The agents seized the suspected cocaine and scale and contacted a City of Pittsburgh police officer. That officer field tested the suspected narcotic, which tested positive as cocaine. Since Appellant's residence was not within Pittsburgh city limits, the parole agents alerted Allegheny County police. Allegheny County Detective Todd Naylor charged Appellant with the aforementioned crimes.

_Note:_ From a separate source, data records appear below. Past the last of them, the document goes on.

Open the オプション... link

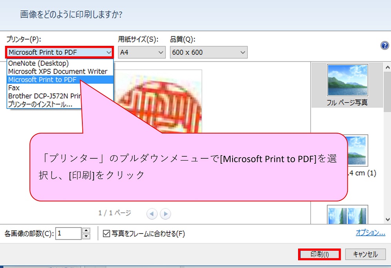pyautogui.click(x=370, y=233)
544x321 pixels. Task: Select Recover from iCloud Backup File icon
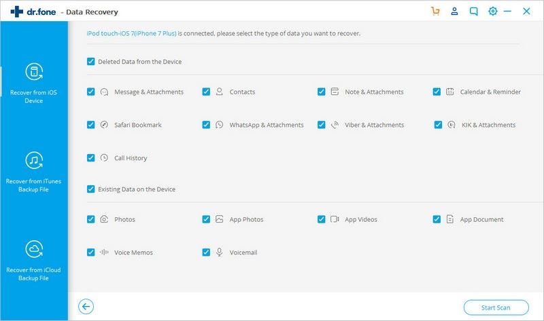pos(33,249)
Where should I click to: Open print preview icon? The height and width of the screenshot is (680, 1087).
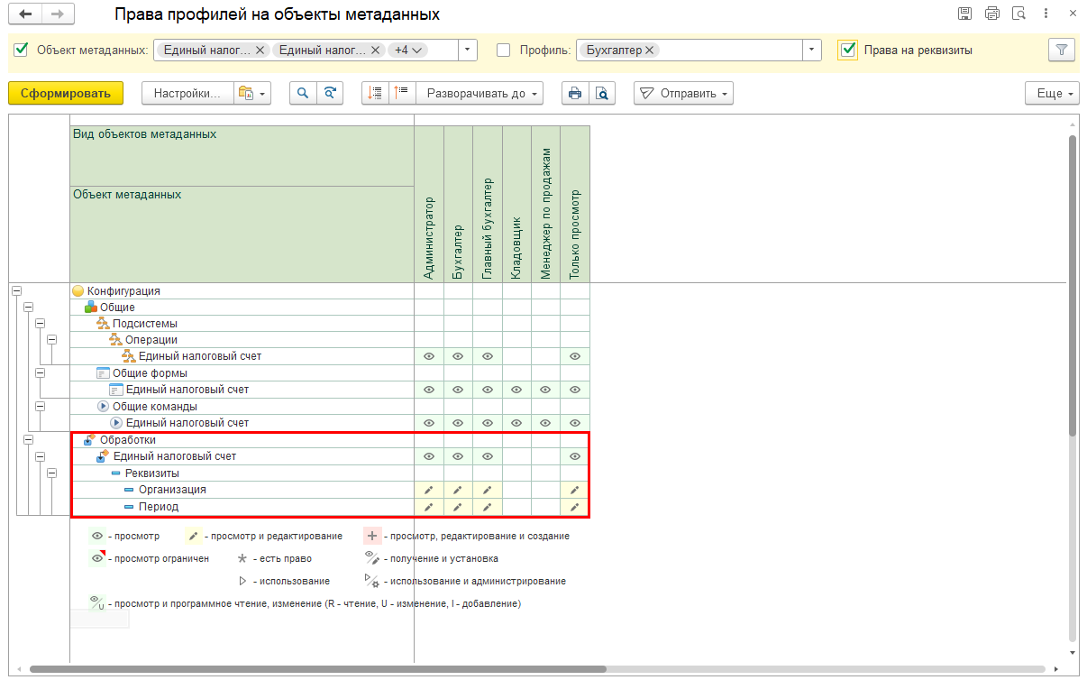(x=601, y=93)

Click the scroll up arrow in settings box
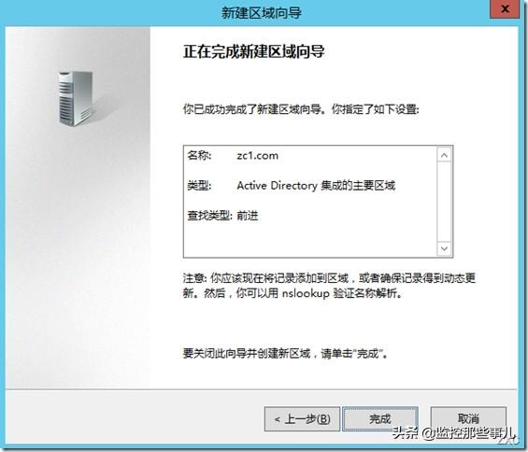444,155
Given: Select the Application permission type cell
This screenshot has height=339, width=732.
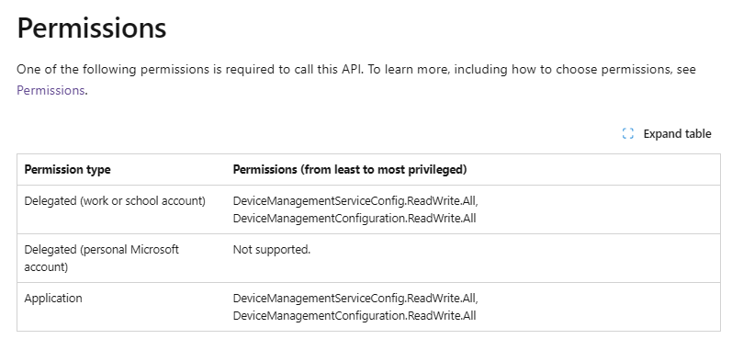Looking at the screenshot, I should [53, 299].
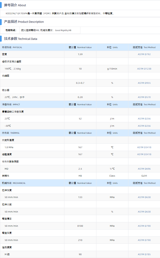Screen dimensions: 160x258
Task: Select the GL94 flammability test method
Action: [x=144, y=176]
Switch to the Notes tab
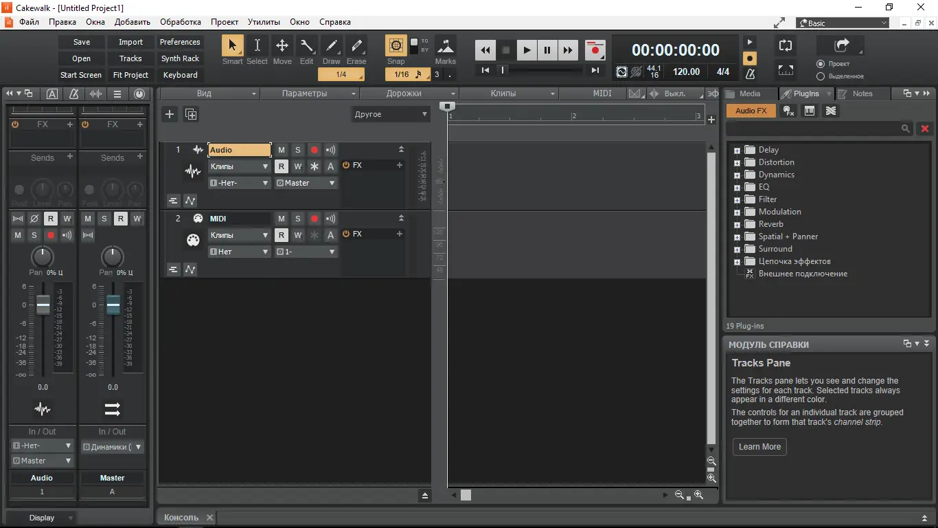 coord(862,93)
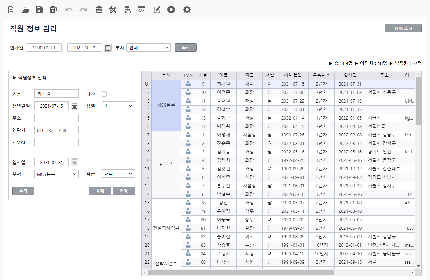This screenshot has height=280, width=430.
Task: Click the new document toolbar icon
Action: tap(11, 10)
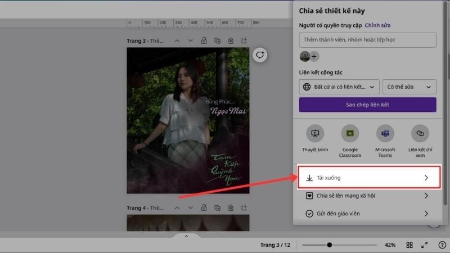Image resolution: width=450 pixels, height=253 pixels.
Task: Lock Trang 3 with the padlock icon
Action: (x=204, y=40)
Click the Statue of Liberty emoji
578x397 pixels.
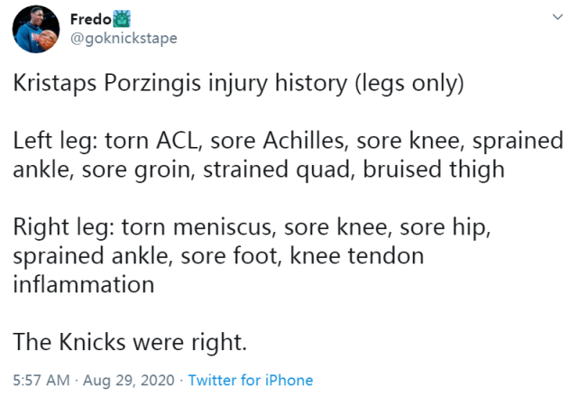coord(121,19)
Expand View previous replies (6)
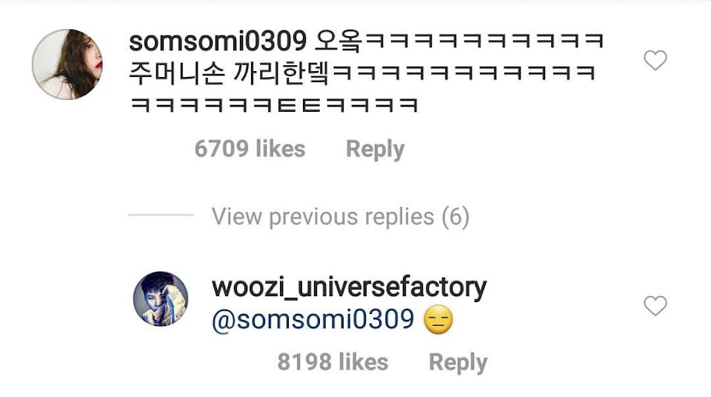The height and width of the screenshot is (397, 711). click(x=341, y=216)
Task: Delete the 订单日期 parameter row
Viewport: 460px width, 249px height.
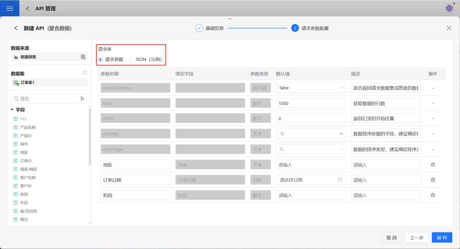Action: point(433,180)
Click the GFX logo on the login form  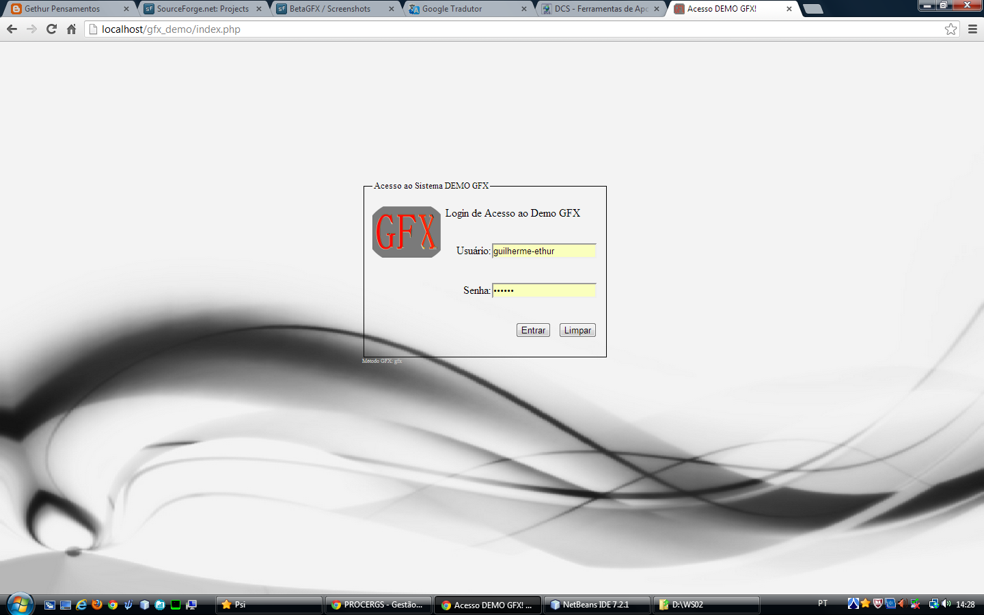click(x=406, y=230)
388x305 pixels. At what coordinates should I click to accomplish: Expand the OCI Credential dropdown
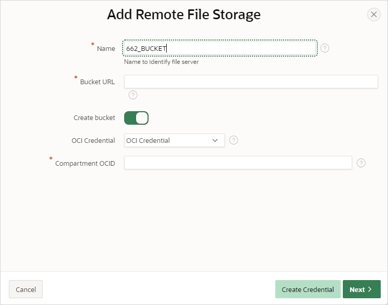tap(174, 140)
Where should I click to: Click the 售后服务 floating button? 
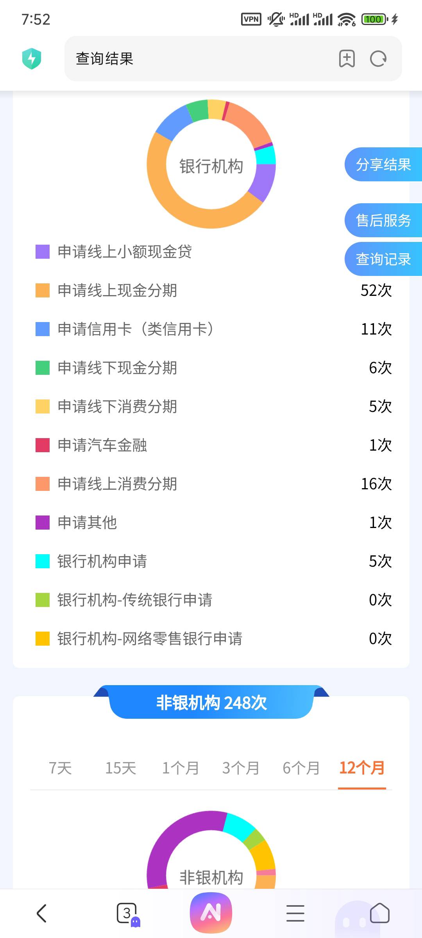(383, 220)
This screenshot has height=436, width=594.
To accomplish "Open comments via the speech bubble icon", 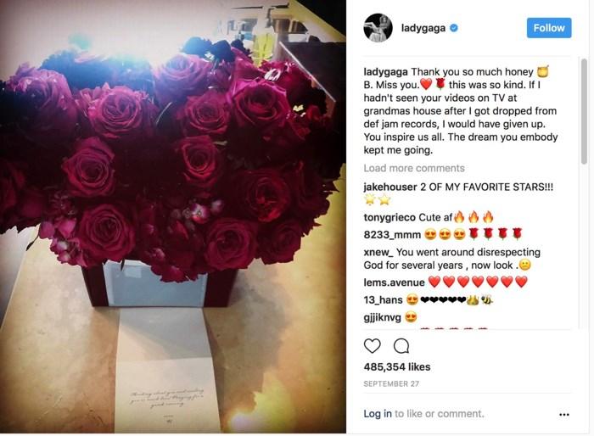I will 401,346.
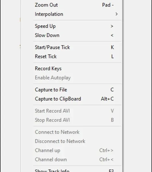Choose Record Keys option
This screenshot has height=172, width=152.
pos(77,69)
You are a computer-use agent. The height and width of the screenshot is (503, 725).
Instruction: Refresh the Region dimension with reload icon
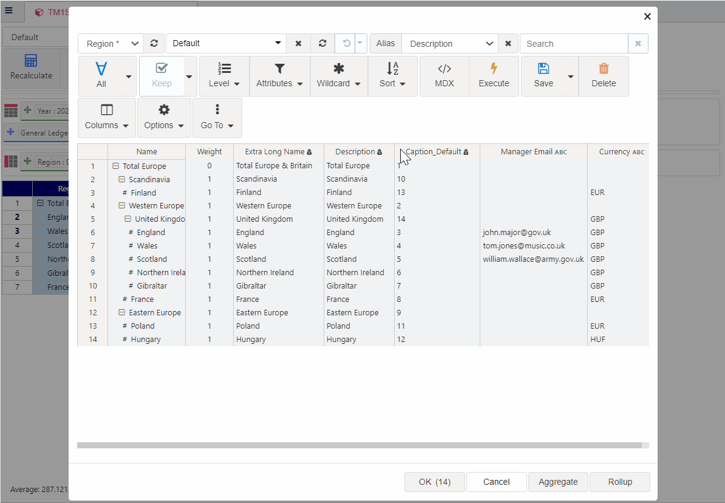coord(154,44)
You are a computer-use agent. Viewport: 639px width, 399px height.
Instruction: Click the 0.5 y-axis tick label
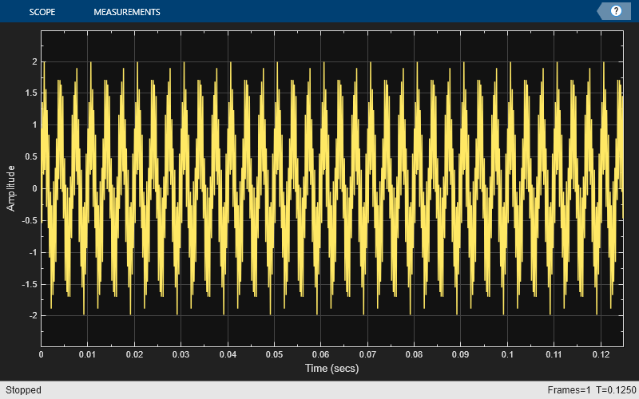30,157
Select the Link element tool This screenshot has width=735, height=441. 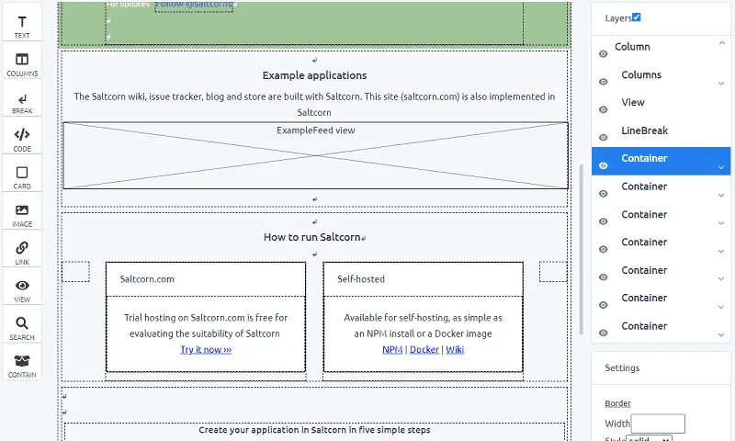pyautogui.click(x=22, y=252)
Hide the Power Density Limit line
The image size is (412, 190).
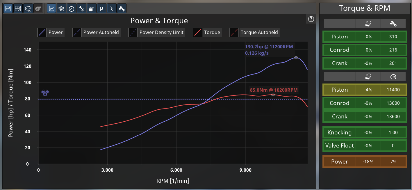pyautogui.click(x=156, y=32)
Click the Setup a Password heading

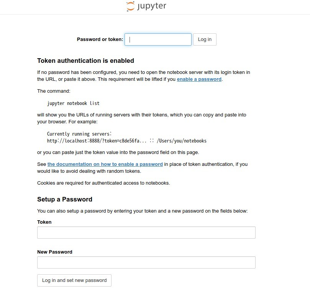[x=65, y=199]
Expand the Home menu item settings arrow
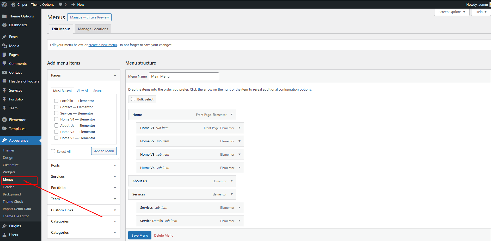Screen dimensions: 491x241 click(232, 115)

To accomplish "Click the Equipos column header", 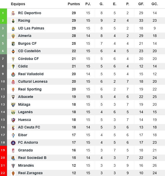I will coord(18,4).
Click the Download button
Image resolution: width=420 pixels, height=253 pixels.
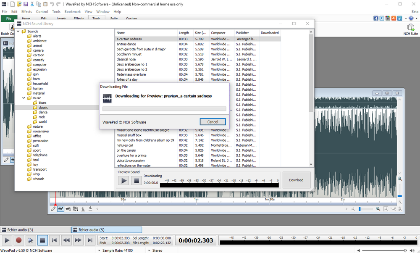coord(296,180)
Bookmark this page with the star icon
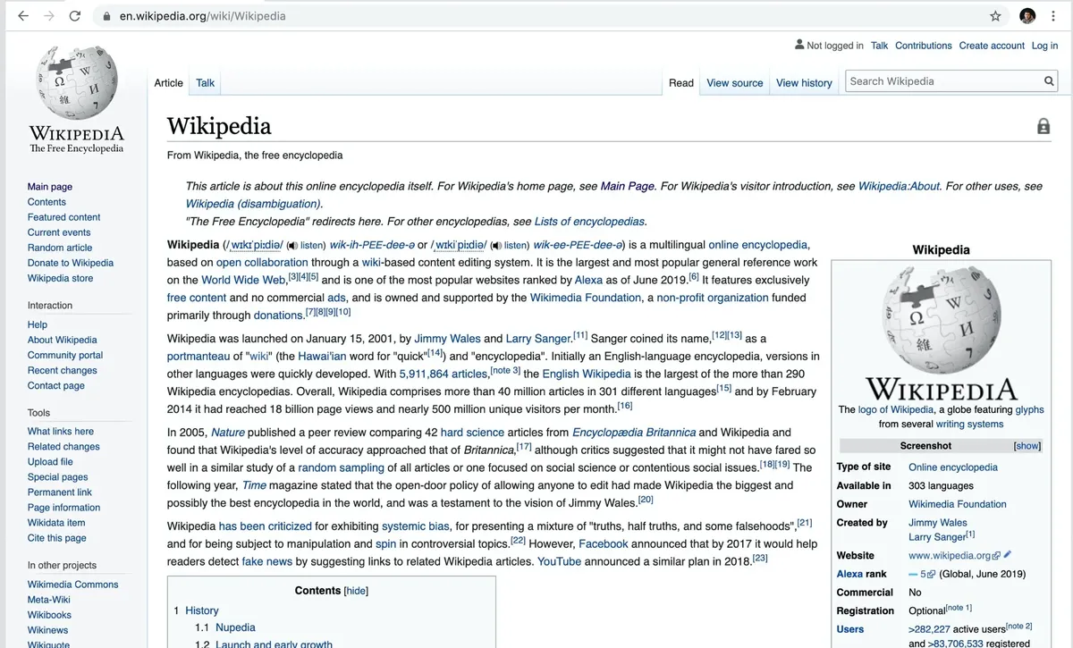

Appellant filed and litigated a motion to suppress, contending that the warrantless search was unconstitutional. The court denied that motion and the matter proceeded to trial. After his initial trial resulted in a hung jury, a subsequent jury found Appellant guilty of PWID, possession of cocaine, and possession of drug paraphernalia. The court sentenced Appellant to five to ten years incarceration to be followed by five years probation. This timely appeal ensued. The trial court directed Appellant to file and serve a Pa.R.A.P.1925(b) concise statement of errors complained of on appeal. Appellant complied, and the trial court authored its Rule 1925(a) decision. The matter is now ready for this Court's consideration. Appellant presents two issues for our review.

I. Did the trial court err when it denied Mr. Coleman's motion to suppress because the parole officers' warrantless search of 102 Center Avenue was unreasonable and unsupported by the requisite reasonable suspicion to believe that criminal activity was afoot, thus violating Mr. Coleman's rights under the Fourth and Fourteenth Amendments of the United States Constitution and Article 1, § 8 of the Pennsylvania Constitution?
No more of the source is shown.